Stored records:

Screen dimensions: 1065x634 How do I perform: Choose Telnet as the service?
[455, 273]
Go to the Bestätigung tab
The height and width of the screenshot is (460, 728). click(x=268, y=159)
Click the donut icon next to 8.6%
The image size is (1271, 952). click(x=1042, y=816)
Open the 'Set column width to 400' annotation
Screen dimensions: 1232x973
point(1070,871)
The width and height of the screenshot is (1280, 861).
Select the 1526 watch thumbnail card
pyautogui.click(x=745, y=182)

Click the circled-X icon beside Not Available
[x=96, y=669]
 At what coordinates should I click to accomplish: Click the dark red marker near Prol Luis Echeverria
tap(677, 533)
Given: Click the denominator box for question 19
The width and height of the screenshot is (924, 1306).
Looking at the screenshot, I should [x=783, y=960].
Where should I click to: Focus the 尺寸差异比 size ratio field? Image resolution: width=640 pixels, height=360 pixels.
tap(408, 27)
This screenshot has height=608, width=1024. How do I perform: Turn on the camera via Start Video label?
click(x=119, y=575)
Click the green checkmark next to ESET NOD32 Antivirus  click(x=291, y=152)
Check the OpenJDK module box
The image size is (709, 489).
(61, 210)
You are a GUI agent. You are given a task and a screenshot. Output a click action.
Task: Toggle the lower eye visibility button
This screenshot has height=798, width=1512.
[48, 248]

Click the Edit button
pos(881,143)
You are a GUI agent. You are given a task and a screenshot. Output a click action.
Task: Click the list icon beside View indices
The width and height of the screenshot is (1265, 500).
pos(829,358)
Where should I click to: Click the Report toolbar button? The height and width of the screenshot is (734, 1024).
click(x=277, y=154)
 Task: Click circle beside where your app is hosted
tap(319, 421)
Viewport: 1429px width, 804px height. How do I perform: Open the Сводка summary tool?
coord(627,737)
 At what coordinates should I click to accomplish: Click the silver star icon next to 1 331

Work to be completed → Every record above is to be copied out exactly.

Response box →
Screen dimensions: 1065x634 How do I perform: Choose Telnet as the service?
[455, 273]
Go to the Bestätigung tab
The height and width of the screenshot is (460, 728). click(x=268, y=159)
Click the donut icon next to 8.6%
The image size is (1271, 952). click(x=1042, y=816)
Open the 'Set column width to 400' annotation
Screen dimensions: 1232x973
point(1070,871)
The width and height of the screenshot is (1280, 861).
Select the 1526 watch thumbnail card
pyautogui.click(x=745, y=182)

Click the circled-X icon beside Not Available
[x=96, y=669]
 At what coordinates should I click to accomplish: Click the dark red marker near Prol Luis Echeverria
tap(677, 533)
Given: Click the denominator box for question 19
The width and height of the screenshot is (924, 1306).
Looking at the screenshot, I should [x=783, y=960].
Where should I click to: Focus the 尺寸差异比 size ratio field? Image resolution: width=640 pixels, height=360 pixels.
tap(408, 27)
This screenshot has height=608, width=1024. How do I perform: Turn on the camera via Start Video label?
click(x=119, y=575)
Click the green checkmark next to ESET NOD32 Antivirus  click(x=291, y=152)
Check the OpenJDK module box
The image size is (709, 489).
(61, 210)
You are a GUI agent. You are given a task and a screenshot. Output a click action.
Task: Toggle the lower eye visibility button
This screenshot has height=798, width=1512.
[48, 248]

Click the Edit button
pos(881,143)
You are a GUI agent. You are given a task and a screenshot. Output a click action.
Task: Click the list icon beside View indices
The width and height of the screenshot is (1265, 500).
pos(829,358)
Where should I click to: Click the Report toolbar button? The height and width of the screenshot is (734, 1024).
click(x=277, y=154)
 Task: Click circle beside where your app is hosted
tap(319, 421)
Viewport: 1429px width, 804px height. How do I perform: Open the Сводка summary tool?
coord(627,737)
 At what coordinates should I click to accomplish: Click the silver star icon next to 1 331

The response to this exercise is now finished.